Data Wrangling Workshop Post-mortem

23 February 2018

In the Data Wrangling workshop, I tried something a little different: I interleaved portions of the DataCamp lesson on dplyr with exercises of my own design that had learners redo their earlier work from the Spreadsheets lesson using the vitals dataset, in R.

The DataCamp lesson had short videos explaining a dplyr command, followed by a few basic exercises. Learners then had the chance to apply the same concept to the vitals dataset in RStudio, with a little less hand-holding.

I thought this session worked really well. Learners seemed to like the DataCamp videos (we watched the introduction together as a group), and liked the dplyr framework as a whole.

I saw some eyes light up when we got to the section on pipes. With about 30 minutes to go, I switched teaching interactively.
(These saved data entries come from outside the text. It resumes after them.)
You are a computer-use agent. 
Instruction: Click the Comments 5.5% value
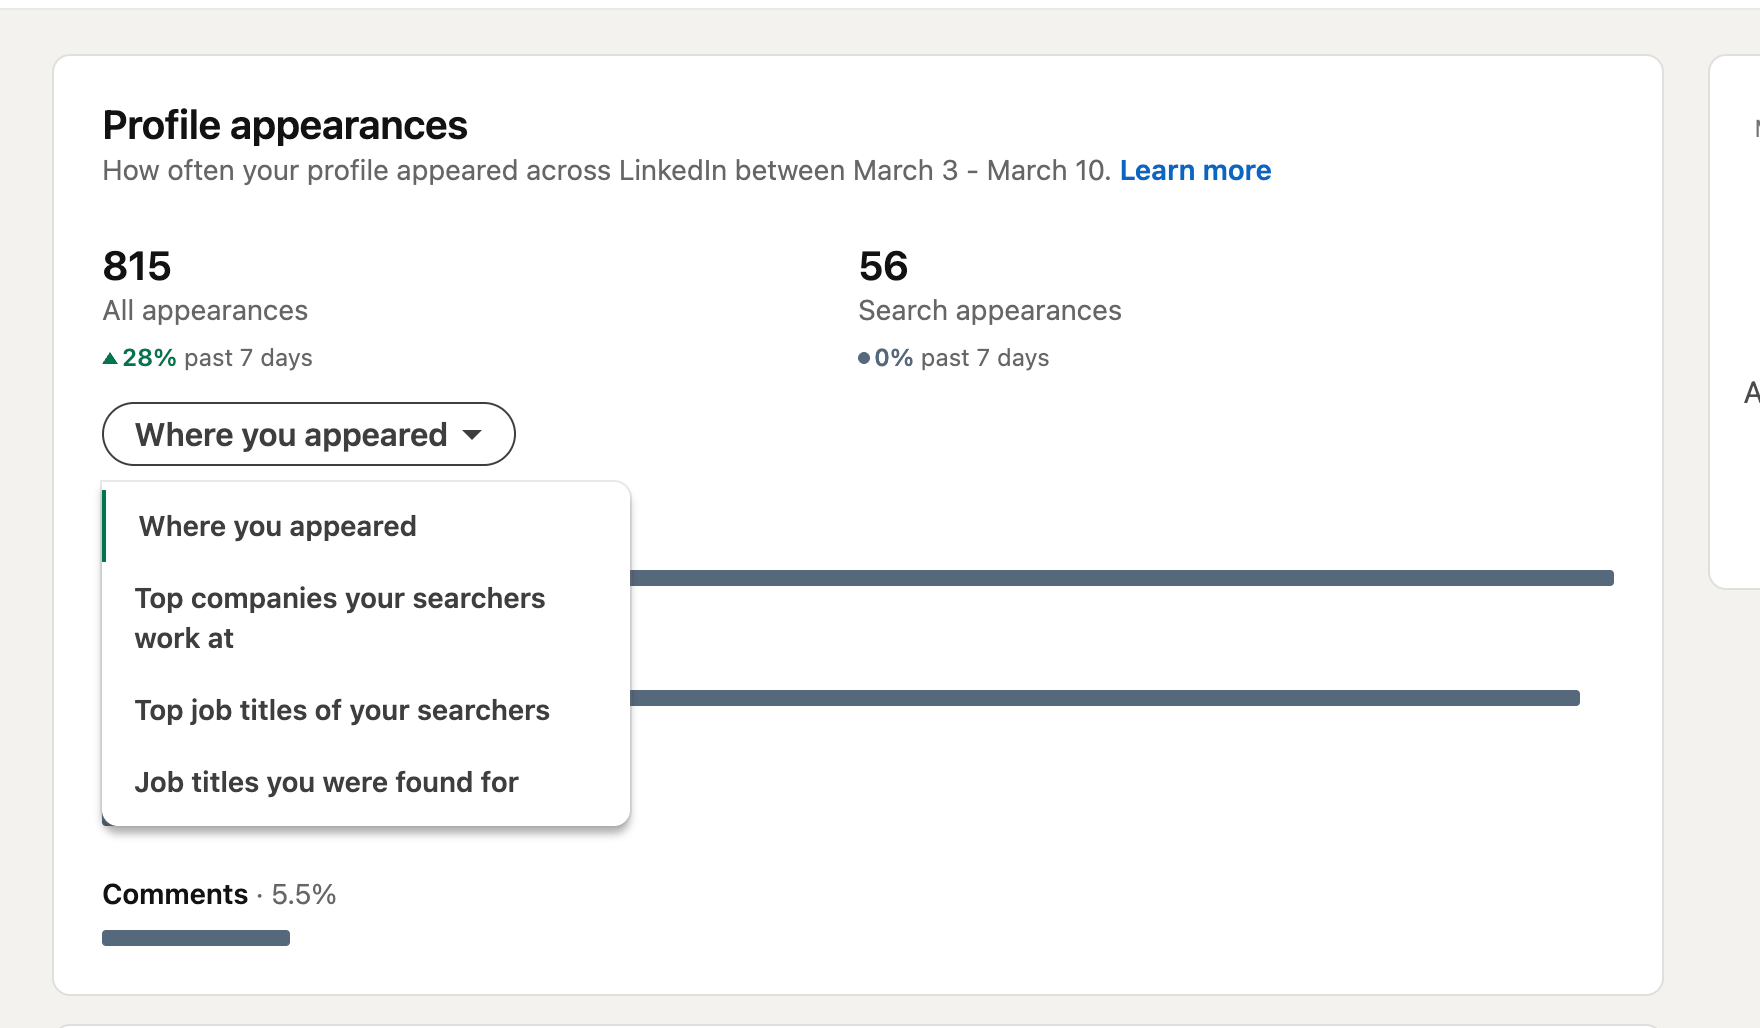click(x=304, y=894)
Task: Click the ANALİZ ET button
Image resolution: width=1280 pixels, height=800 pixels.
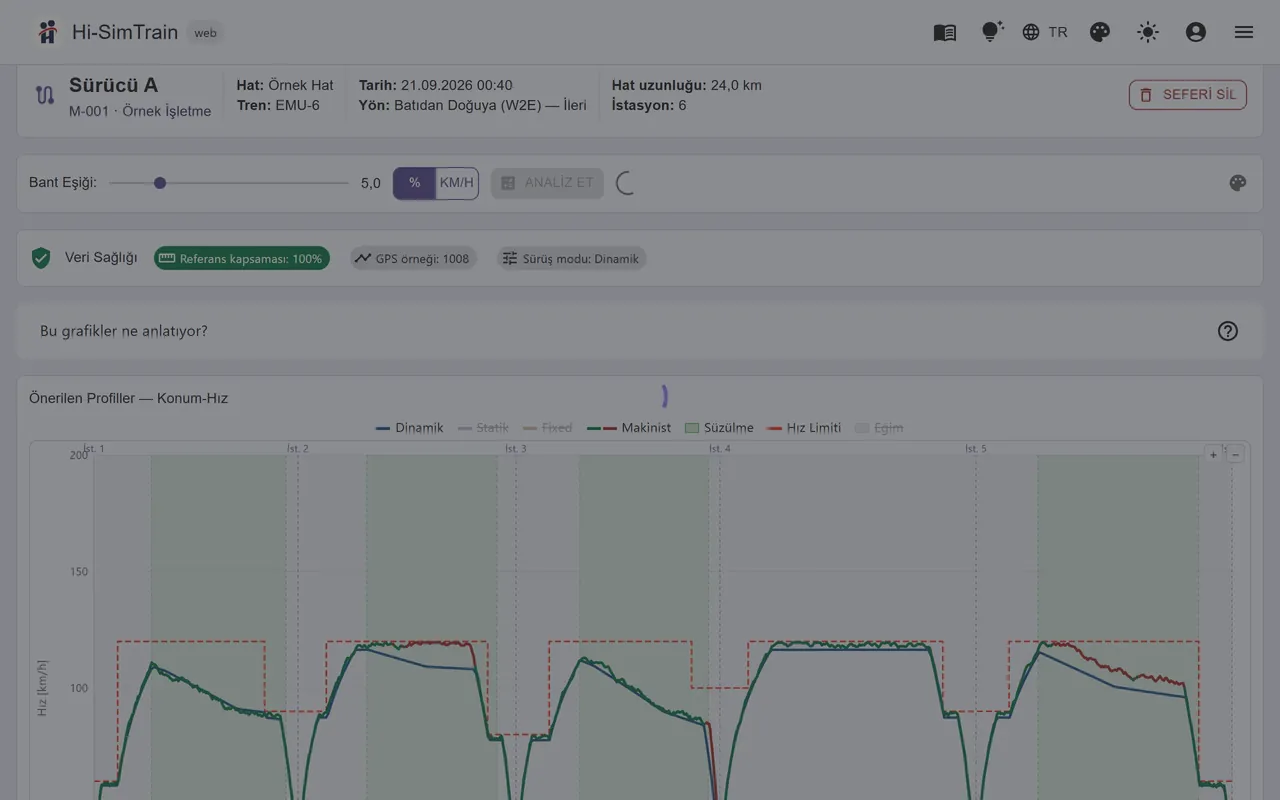Action: pos(547,183)
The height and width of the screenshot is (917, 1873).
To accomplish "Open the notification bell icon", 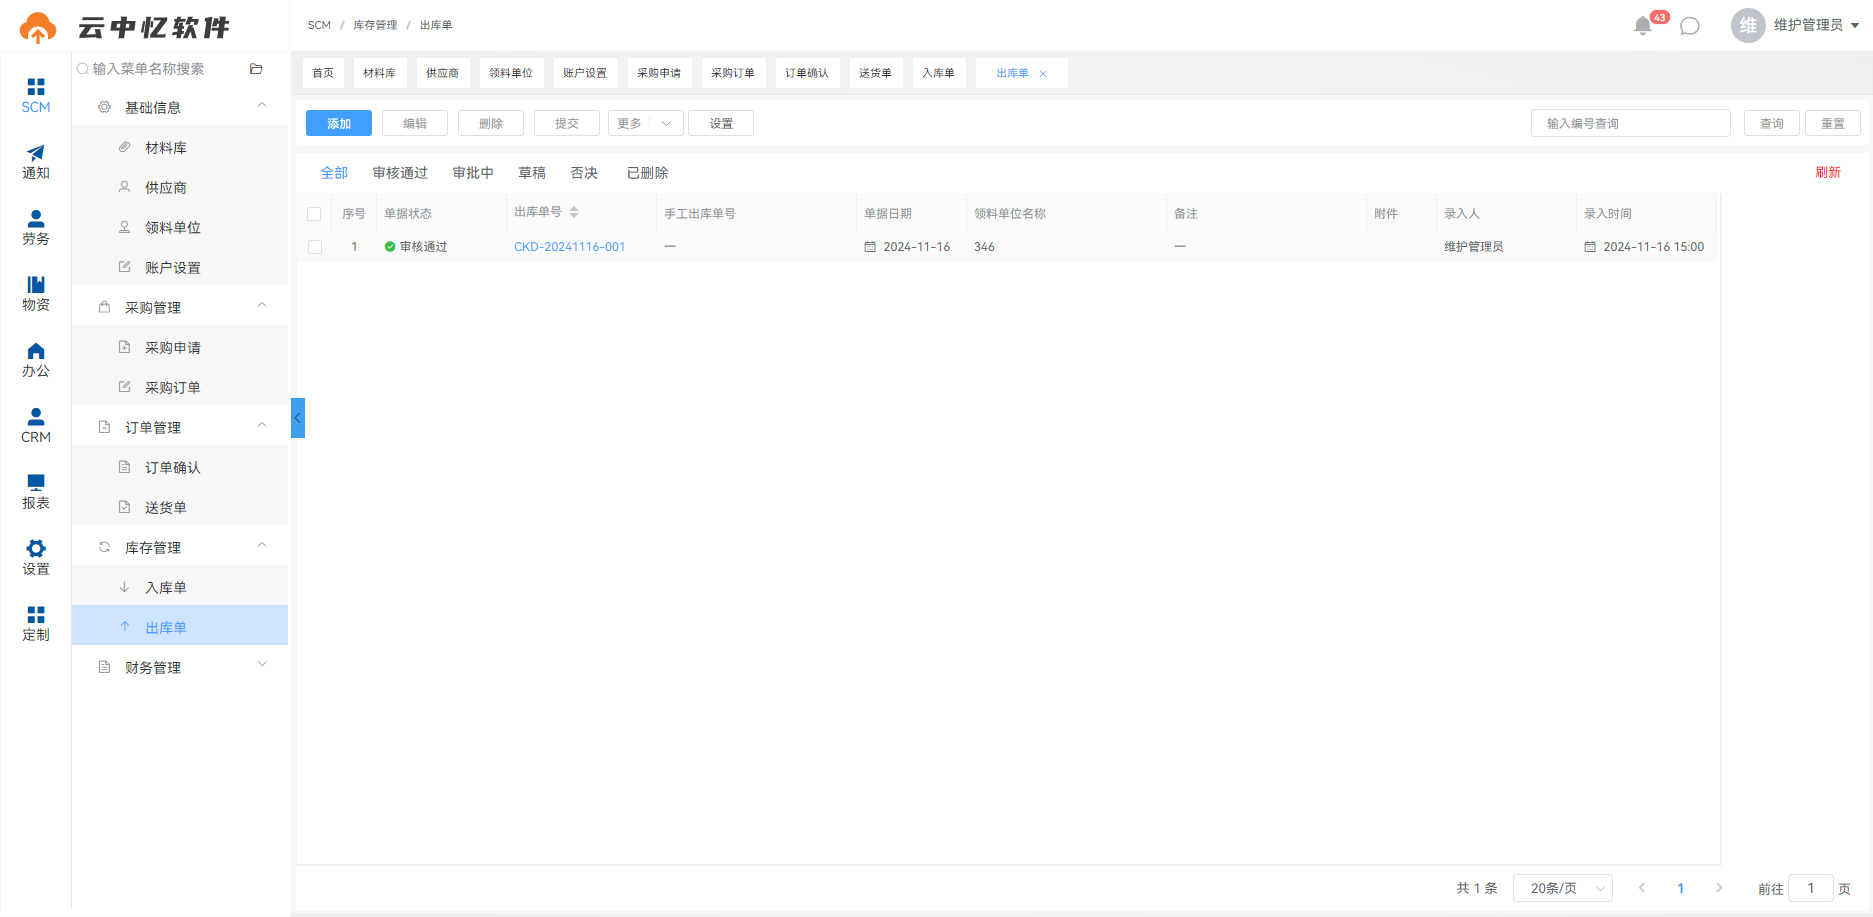I will click(x=1642, y=26).
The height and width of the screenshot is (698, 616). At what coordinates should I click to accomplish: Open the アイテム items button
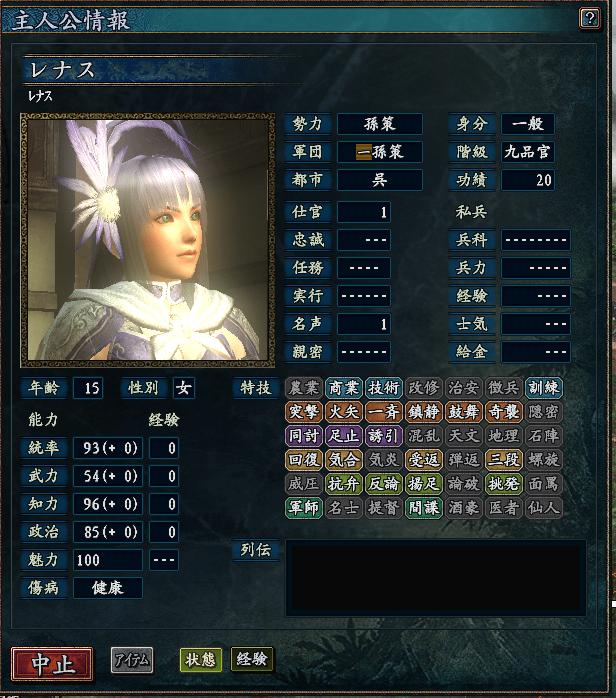(132, 660)
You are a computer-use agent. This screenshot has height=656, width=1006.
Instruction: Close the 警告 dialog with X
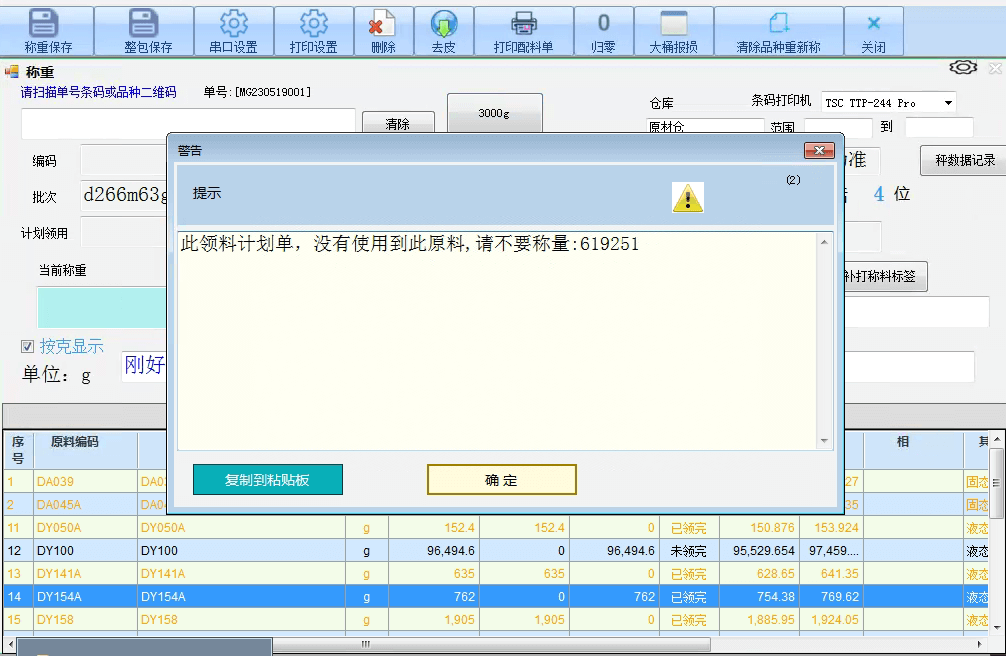pyautogui.click(x=819, y=150)
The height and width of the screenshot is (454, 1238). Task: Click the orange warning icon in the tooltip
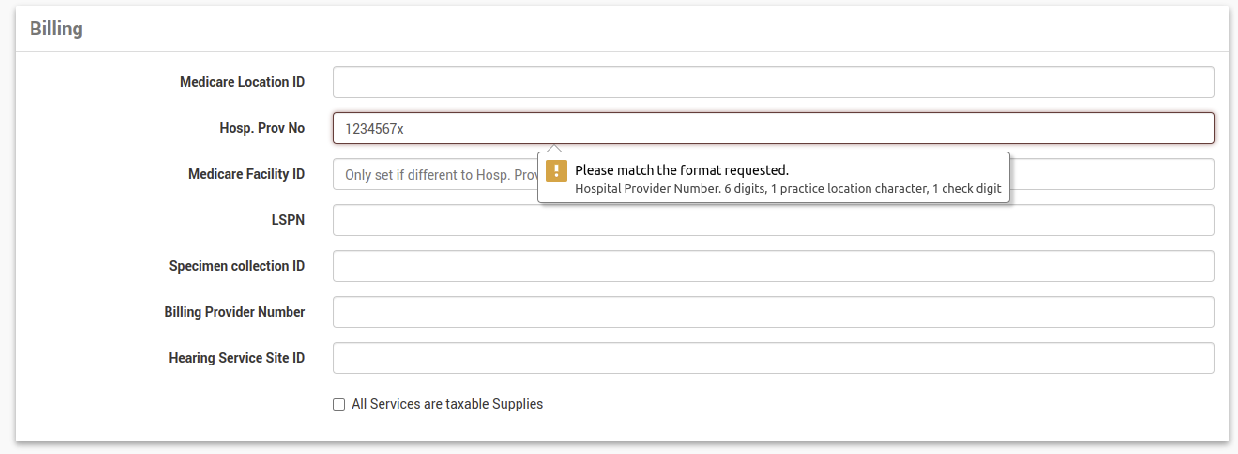click(x=557, y=170)
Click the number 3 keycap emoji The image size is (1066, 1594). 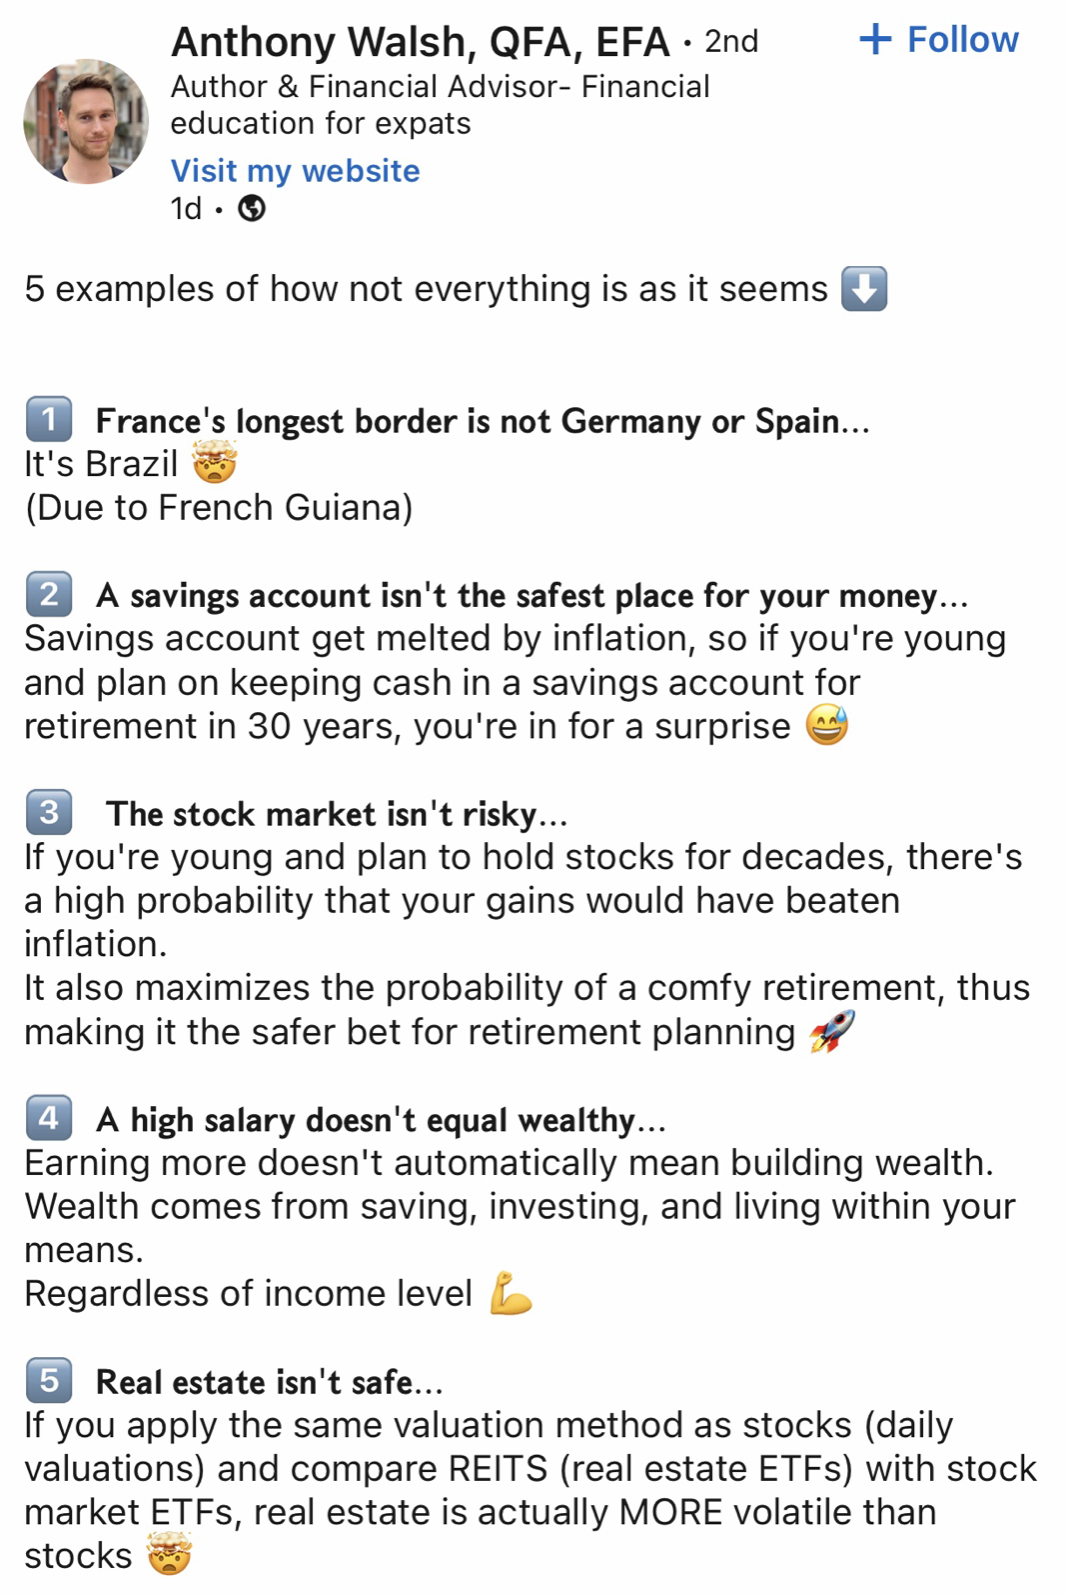pos(49,812)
I quickly summarized the commands up to arrange() and then explained piping as an alternative way to string together dplyr commands. I also then demod table joins aswell, because I really wanted everyone to at least see that it was possible, and very easy.

Takeaways:

  • Learners enjoyed the DataCamp video/drill + working with a dataset approach.
  • 2 hours in not enough time. As per always.
  • I’d like to try more teaching interactively. Learners seem quite comfortable following online lessons, but I might try doing a quick (30 min) interactive lesson that covers a chunk of the important content (in this case, ggplot is up next) interactively, and then set the learners loose to work on their own.
  • … Well, not on their own, I still encourage people to work in pairs. I could probably do a better job of encourage that. People seem to need push.